• **Given problem**:
List every line in the records that contains the string "width". Case counts.

• **Stored records**:
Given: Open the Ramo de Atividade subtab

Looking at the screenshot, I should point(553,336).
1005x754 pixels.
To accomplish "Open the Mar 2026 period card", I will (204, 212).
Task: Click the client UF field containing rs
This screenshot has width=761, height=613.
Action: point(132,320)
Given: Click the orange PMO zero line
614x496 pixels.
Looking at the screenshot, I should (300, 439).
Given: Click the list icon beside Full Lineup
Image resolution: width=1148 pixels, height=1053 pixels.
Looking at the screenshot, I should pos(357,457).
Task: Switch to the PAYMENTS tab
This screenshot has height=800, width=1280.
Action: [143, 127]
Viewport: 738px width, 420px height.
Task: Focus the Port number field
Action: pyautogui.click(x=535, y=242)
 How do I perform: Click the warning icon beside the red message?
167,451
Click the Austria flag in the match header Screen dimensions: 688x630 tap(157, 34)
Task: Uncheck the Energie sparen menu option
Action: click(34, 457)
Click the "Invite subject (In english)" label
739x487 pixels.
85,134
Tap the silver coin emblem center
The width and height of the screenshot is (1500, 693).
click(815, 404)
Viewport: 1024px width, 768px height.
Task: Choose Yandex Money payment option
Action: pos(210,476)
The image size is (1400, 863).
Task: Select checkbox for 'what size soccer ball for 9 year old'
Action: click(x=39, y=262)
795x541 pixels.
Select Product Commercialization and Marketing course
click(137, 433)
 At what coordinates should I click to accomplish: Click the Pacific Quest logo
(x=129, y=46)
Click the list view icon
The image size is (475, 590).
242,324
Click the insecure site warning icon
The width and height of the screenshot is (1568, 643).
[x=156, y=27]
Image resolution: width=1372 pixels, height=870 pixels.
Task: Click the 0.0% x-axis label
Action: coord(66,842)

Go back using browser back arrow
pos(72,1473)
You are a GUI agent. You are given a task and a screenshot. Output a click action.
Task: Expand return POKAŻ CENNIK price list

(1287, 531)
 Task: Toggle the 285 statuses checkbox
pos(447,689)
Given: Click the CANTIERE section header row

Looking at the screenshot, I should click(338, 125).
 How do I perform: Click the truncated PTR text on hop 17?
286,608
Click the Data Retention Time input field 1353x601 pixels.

• **Answer to the exercise**:
This screenshot has width=761, height=613.
Image resolution: width=1148 pixels, height=1053 pixels.
This screenshot has height=800, width=1280.
Viewport: 738px width, 420px height.
The width and height of the screenshot is (1500, 693).
Viewport: 1024px width, 768px height.
The width and height of the screenshot is (1568, 643).
Image resolution: width=1372 pixels, height=870 pixels.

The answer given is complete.